Cette énergie et cette agressivité s’intensifie encore plus dans l’avant dernier titre Le village des damnés, où Senamo va réaliser une démonstration de kickage colérique et agressif, un des effets secondaires du poison bleu lorsque le manque se fait ressentir. Pour finir, le projet s’achève sur le titre Antidote, qui vient faire opposition au premier morceau Poison Bleu, un morceau beaucoup plus calme, Senamo semble soit être guérit de ce poison bleu soit il a repris une dose pour calmer son manque.
En guest sur cet EP, nous avons tout d’abord Roméo Elvis sur le titre C’est mon boulot, où les deux rappeurs belges vont nous faire bouger la tête. Une tête qui n’en finit de bouger sur le deuxième titre avec un invité : Youv Dee sur Toujours la même. Youv Dee, membre de l’ordre du Périph, ce morceau est un coup de cœur pour sa simplicité. Et enfin, l’ultime invité est Rob-D, membre du crew La Race Canine. Il est présent sur le morceau Dans le vide, un morceau qui est beaucoup plus planant et différent des autres tracks du projet.
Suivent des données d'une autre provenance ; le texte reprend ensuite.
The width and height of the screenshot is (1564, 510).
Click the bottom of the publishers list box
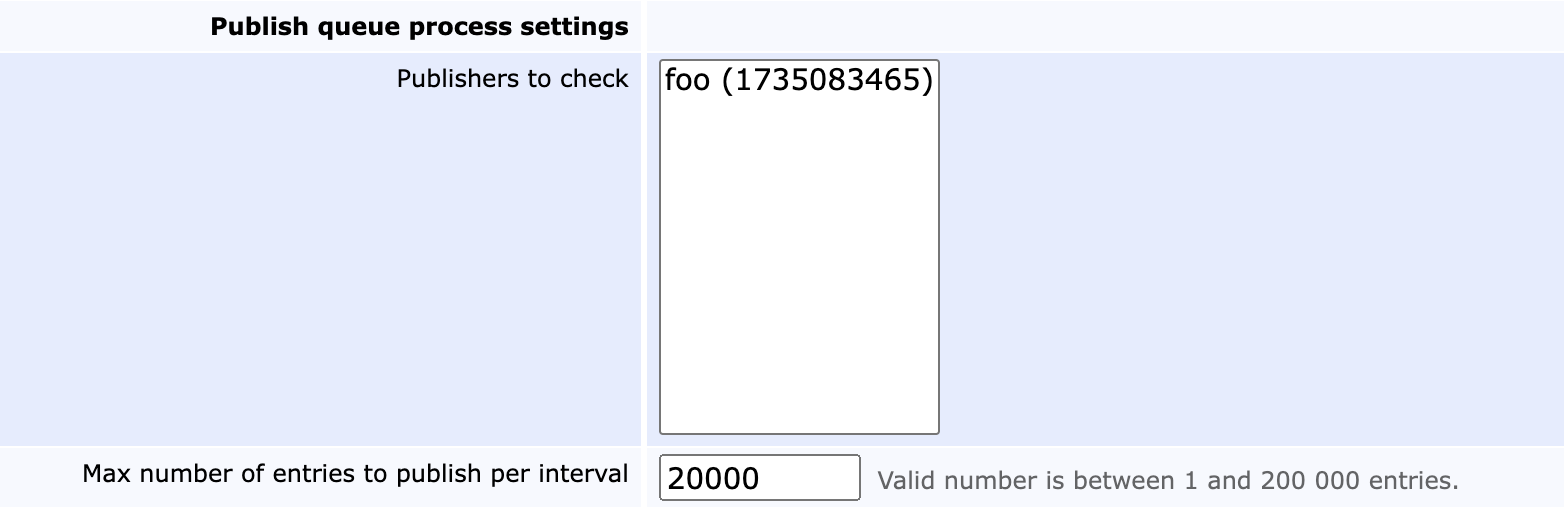(798, 415)
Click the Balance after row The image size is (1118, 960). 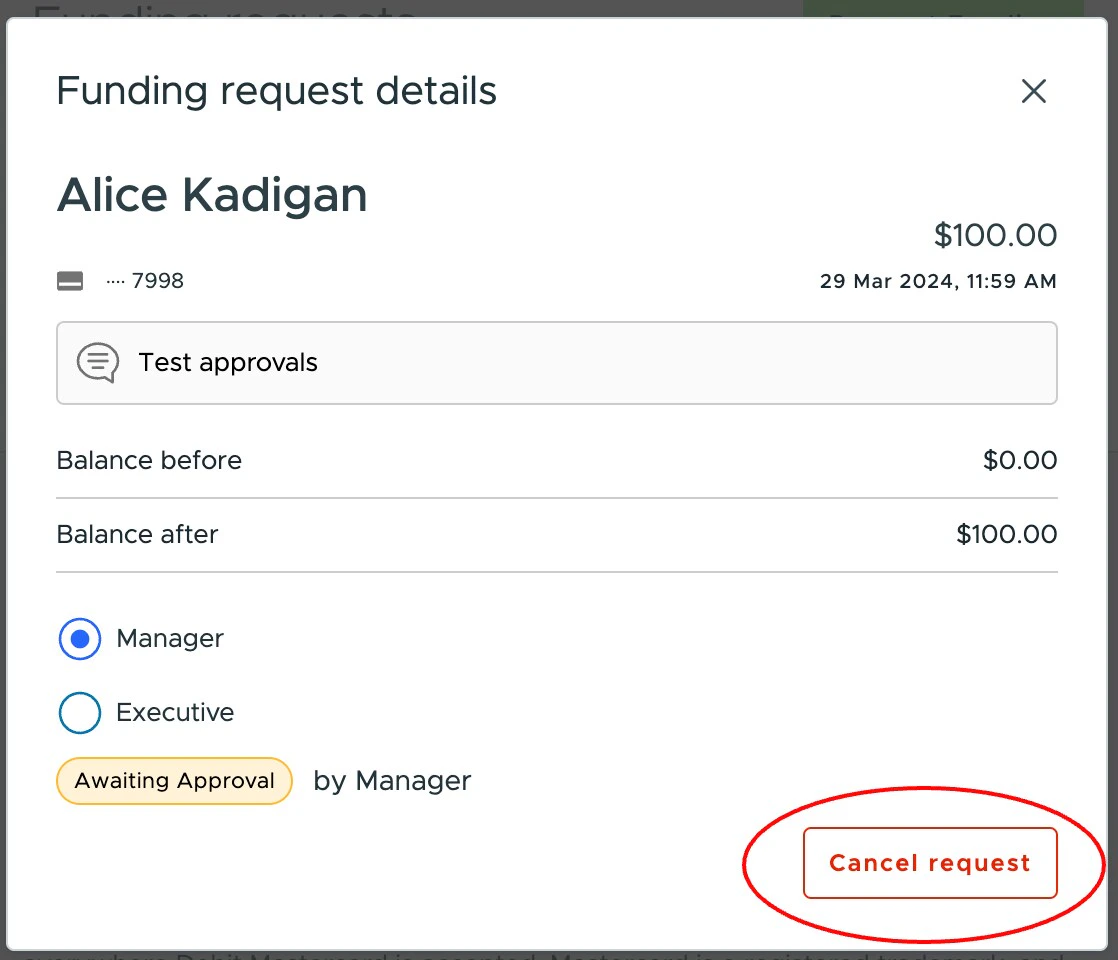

Pour conclure, bien que ce projet semble être au premier abord, un projet pessimiste, il s’agit en l’occurrence d’un EP tout à fait agréable, vivant et varié. Senamo démontre qu’il sait faire des morceaux aux sonorités différentes, mais aussi il y a une véritable volonté de prouver qu’il peut y arriver aussi seul. Nous rappelons par ailleurs que la prise de drogue est dangereuse pour la santé mais que l’écoute de Poison Bleu peut s’effectuer sans modération.